Patrick Buchanan: the man Conservatives love to hate and hate to love.
Frequently he can be all over the proverbial grid.
Here, he makes a bit of initial sense:
"I used to think it would take a great financial crisis to get both parties to the table, but we just had one," said G. William Hoagland, a former adviser to the Senate Republican leadership on fiscal policy.
"These days, I wonder if this country is even governable."
Quoted in the New York Times' lead story, "Party Gridlock Feeds New Fear of a Debt Crisis," Hoagland nailed it.
America faces a crisis of democracy.
At its heart is a fiscal crisis [my emphasis]. After the 2009 deficit of $1.4 trillion, we are running a 2010 deficit of $1.6 trillion. Trillion-dollar deficits are projected through the Obama years, be they four or eight.
You are being quite kind, Mr Buchanan. Obama is, to me, clearly on his way to a one-term presidency. Has anyone noticed that I have never written these two words together: "president" and "Obama"? They are, to my way of thinking, mutually exclusive.
Buchanan continues:
Long before 2016, however, holders of U.S. public debt will stop buying Treasury bills or start demanding higher interest rates to cover the growing risk of a default.
This week, a smoke detector went off. China, in December, had unloaded $45 billion of its $790 billion in T-bills. Is Beijing bailing out?
To assure the world we are not Greece writ large, the United States must soon adopt a visible plan for slashing the deficit.
There are three ways to do it. One is through growth that increases the tax revenue flowing into the Treasury and reduces the outflow for safety-net programs like unemployment insurance.
But growth only comes slowly and can take us only so far.
Wait for it -- wait for it; Here it comes:
Needed is a combination of big budget cuts and tax hikes. But the only place one can get budget cuts of the magnitude required is from the big entitlement programs, Social Security, Medicare and Medicaid. And the only place to get revenue of that magnitude is by raising taxes on the American middle class.

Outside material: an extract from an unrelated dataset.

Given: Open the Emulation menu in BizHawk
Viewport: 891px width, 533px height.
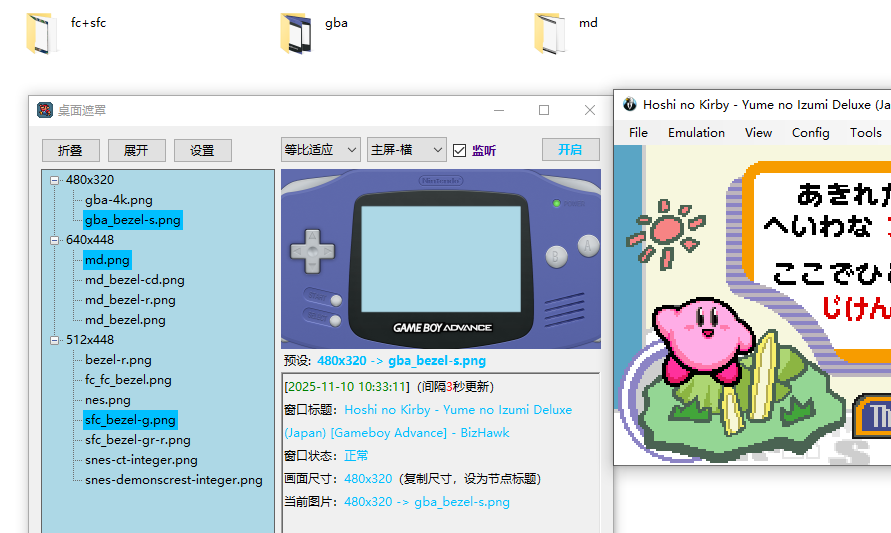Looking at the screenshot, I should pos(696,132).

And here is where Barack Obama hits the wall.
And here is where Mr Buchanan and I part company -- as will, I suspect, the bulk of you, my dearest readers.
Tax hikes?
Are you serious, Mr Buchanan? Tax hikes on a federal level?
In a Recession? Bordering on inflation and then hyper-inflation? On the cusp of an actual Depression?
Get set, Americans. To Mr Buchanan you are now Reds:
Republicans are not going to give him a single vote for a tax increase. Not only would this violate a commitment most made to the people who elected them, it would be politically suicidal. For behind the GOP today, and its best hope of recapturing Congress in 2010, are the tea-party irregulars.
And tea partiers now play the role of Red Army commissars [my emphasis] who sat at machine guns behind their own troops to shoot down any soldier who retreated or ran. Republicans who sign on to tax hikes cannot go home again.
As well they should not!
Consider: Arlen Specter voted for the Obama stimulus and faced an immediate primary challenge from Pat Toomey, who took a 20-point lead, forcing Specter to quit the party to survive. Popular Gov. Charlie Crist embraced Obama on a Florida visit and got an immediate primary challenge from Marco Rubio, who now looks to be the next senator from Florida.
The tea-party folks are not into the Gerald Ford politics of compromise and consensus. They have seen what it produces: the inexorable growth of government.
And, on the other hand, we have seen what tax cuts may yield under someone as politically insane and daft as Ronald Wilson Reagan.
One thing Mr Buchanan now properly offers:
Principled conservatives are resisting tax hikes because they believe government has grown too huge for the good of the country. And if that means putting the beast on a starvation diet – no new tax revenue to batten on – so be it. Cold turkey time.
Anticipating gains in November, Republicans will not give Obama any new taxes before then. After November, their ranks swollen by tea-party support, they will be even more intractable.
Where does that leave Obama – and us?
Later this year or early next, to avoid a debt crisis, Obama will ask Congress to raise taxes and pare back entitlement programs.
Republicans will fight the taxes to the last ditch. Democrats, having lost dozens of colleagues in the November massacre, will rebel against the cuts in social spending.
And a paralyzed government will drift closer toward the maelstrom.
And in response to the so-called "maelstrom"?
I say: bring it on.
Nothing would make me happier than a federal government in turmoil and stagnation. But moreover: NOT SPENDING.
Patrick J. Buchanan: you are a complete tool, sir.